[Start Provided records]
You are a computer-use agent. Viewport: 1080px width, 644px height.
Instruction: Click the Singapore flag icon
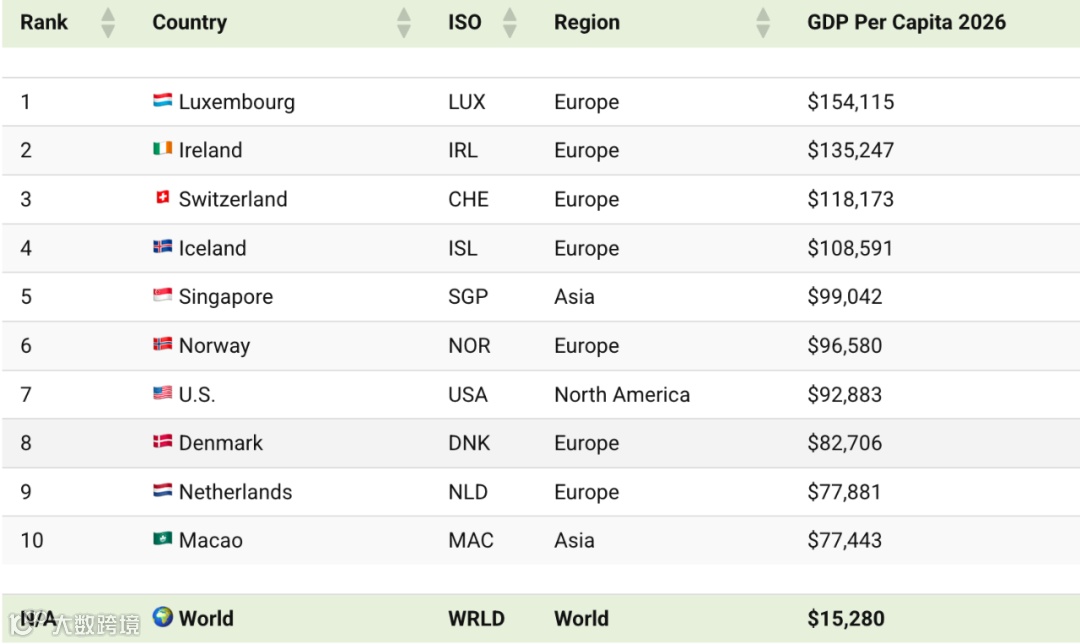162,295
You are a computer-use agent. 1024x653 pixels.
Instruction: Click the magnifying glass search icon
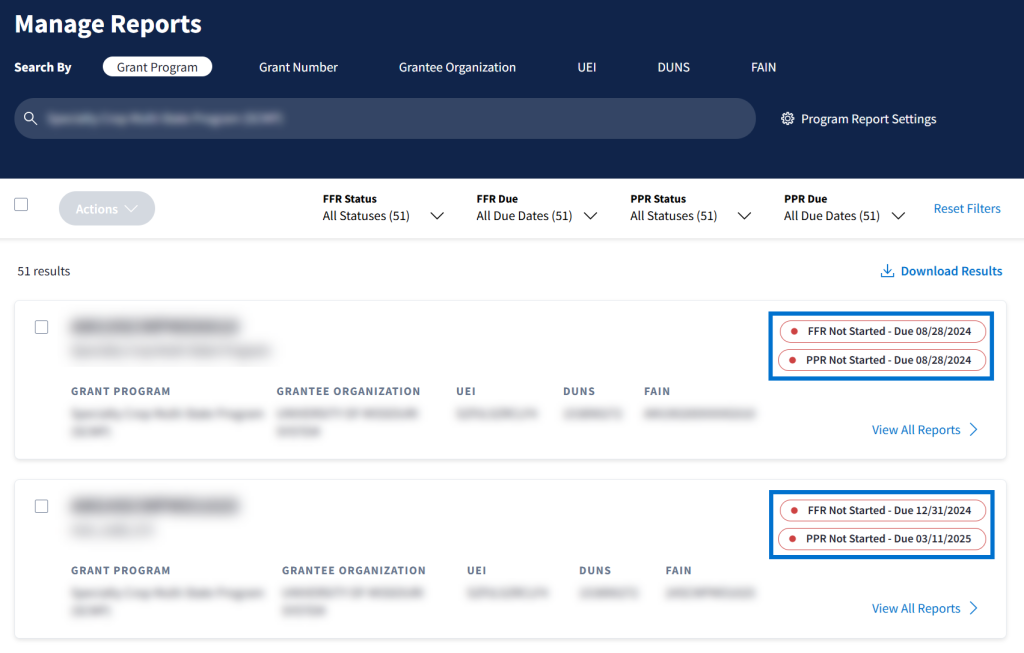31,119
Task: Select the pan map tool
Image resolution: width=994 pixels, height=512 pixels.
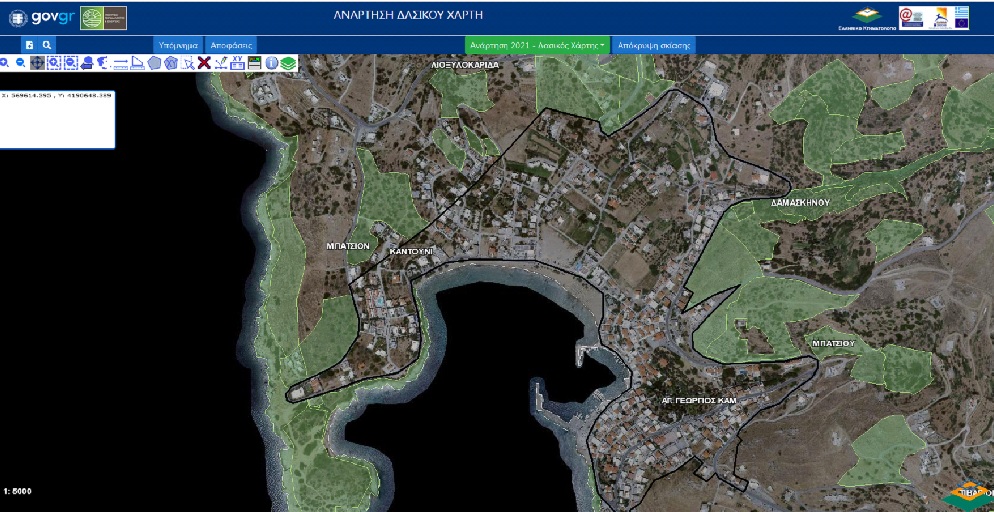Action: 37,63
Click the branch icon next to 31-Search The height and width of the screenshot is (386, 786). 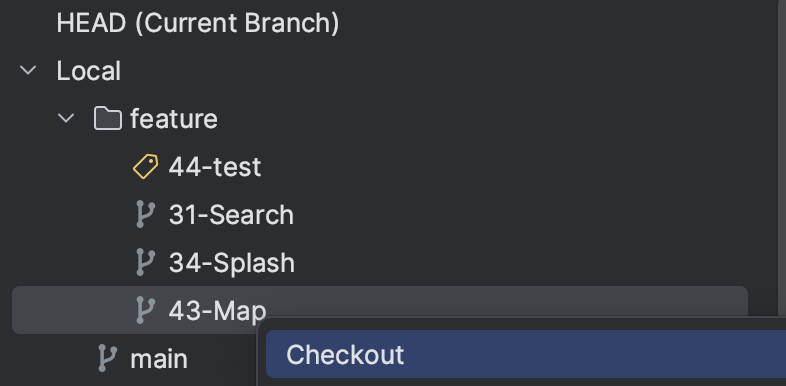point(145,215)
[End Provided records]
[Start Provided records]
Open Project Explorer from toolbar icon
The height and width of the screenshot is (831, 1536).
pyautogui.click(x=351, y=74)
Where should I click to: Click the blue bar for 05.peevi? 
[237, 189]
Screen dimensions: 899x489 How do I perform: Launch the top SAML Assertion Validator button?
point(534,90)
[End Provided records]
Work to complete
Format the lines above, from the one containing "You are a computer-use agent. Viewport: 1080px" through the one containing "Action: 37,63", as a JSON list of strings with one string per line and no blank lines. Leave the pictures out.

Exercise solution
[
  "You are a computer-use agent. Viewport: 1080px width, 644px height.",
  "Instruction: Click the Singapore flag icon",
  "162,295",
  "You are a computer-use agent. 1024x653 pixels.",
  "Instruction: Click the magnifying glass search icon",
  "31,119",
  "Task: Select the pan map tool",
  "Image resolution: width=994 pixels, height=512 pixels.",
  "Action: 37,63"
]